TASK PROMPT:
Every line in the data below that includes "cell" belongs in the answer, copied as it stands.

THE DATA:

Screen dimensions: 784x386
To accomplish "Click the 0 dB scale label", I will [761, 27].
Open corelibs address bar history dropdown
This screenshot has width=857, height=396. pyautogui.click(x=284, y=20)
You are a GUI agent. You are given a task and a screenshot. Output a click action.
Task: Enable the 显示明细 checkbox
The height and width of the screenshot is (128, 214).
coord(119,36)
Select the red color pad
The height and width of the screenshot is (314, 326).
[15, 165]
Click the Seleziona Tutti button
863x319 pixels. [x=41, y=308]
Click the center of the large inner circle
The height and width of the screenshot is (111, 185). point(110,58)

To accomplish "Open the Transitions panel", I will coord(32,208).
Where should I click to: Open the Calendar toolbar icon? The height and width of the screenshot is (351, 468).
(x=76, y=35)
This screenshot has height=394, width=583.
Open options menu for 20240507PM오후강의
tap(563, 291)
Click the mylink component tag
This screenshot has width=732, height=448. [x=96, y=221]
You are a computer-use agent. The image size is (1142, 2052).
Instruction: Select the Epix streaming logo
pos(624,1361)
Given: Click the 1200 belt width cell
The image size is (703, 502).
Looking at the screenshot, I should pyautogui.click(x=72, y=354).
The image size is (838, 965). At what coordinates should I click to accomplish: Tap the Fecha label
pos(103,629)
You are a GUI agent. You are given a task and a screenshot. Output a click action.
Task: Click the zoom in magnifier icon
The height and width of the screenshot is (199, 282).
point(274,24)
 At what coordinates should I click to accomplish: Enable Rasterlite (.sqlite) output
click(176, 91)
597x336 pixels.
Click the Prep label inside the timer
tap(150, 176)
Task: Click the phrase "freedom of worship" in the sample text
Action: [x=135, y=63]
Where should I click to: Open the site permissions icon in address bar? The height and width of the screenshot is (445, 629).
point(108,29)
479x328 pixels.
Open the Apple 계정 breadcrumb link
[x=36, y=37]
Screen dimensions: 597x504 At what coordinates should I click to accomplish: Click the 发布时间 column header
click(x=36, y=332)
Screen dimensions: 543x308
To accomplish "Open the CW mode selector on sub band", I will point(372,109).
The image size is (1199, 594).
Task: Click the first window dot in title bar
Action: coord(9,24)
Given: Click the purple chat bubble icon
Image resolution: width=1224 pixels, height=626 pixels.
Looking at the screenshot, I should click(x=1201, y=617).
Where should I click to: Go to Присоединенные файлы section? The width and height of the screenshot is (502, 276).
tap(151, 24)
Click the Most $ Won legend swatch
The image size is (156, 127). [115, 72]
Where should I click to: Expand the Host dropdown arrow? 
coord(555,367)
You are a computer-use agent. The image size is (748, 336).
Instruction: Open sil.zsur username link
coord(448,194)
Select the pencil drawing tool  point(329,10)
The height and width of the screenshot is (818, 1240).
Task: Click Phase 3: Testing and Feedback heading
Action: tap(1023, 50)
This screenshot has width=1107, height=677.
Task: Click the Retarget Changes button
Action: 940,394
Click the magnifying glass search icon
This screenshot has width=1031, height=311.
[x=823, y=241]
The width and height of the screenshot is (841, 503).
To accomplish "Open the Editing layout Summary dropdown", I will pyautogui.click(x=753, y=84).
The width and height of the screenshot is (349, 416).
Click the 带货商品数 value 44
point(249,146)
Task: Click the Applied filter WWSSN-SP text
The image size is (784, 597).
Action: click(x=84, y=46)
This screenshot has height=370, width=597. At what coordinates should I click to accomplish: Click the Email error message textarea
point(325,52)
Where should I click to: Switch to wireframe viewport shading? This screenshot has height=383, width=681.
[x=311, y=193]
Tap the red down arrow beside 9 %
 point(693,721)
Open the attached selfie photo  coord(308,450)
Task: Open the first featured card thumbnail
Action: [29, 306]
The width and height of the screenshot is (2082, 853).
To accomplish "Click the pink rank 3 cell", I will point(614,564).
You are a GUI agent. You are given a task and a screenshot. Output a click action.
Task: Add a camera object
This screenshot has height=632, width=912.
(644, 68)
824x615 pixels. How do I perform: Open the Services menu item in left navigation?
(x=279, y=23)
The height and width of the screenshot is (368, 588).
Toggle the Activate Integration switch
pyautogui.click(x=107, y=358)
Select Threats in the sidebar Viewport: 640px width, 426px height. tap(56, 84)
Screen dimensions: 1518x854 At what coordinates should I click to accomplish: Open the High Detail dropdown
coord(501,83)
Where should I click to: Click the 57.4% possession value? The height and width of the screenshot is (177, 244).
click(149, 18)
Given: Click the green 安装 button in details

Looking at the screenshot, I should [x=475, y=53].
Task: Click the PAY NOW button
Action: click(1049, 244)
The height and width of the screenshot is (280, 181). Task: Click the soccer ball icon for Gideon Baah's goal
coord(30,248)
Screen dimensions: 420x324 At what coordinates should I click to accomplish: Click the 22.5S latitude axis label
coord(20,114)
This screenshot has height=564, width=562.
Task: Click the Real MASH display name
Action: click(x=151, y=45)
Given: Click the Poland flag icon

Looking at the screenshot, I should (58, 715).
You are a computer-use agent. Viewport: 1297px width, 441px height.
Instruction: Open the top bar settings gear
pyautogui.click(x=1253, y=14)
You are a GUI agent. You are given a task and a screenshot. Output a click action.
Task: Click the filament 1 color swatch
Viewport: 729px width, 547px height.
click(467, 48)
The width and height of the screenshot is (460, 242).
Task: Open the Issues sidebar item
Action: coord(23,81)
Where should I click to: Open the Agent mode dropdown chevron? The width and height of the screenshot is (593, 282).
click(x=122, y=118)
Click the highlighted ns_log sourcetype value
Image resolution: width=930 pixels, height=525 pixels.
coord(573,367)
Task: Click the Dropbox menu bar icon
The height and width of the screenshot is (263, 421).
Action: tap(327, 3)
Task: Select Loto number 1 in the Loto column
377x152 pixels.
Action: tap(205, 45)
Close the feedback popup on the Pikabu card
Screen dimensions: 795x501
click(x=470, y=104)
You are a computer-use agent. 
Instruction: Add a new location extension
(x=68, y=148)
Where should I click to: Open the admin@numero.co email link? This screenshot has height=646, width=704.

RESULT OF THE TASK:
Given: Click the 1200 belt width cell
To accomplish "Click the pink rank 3 cell", I will point(614,564).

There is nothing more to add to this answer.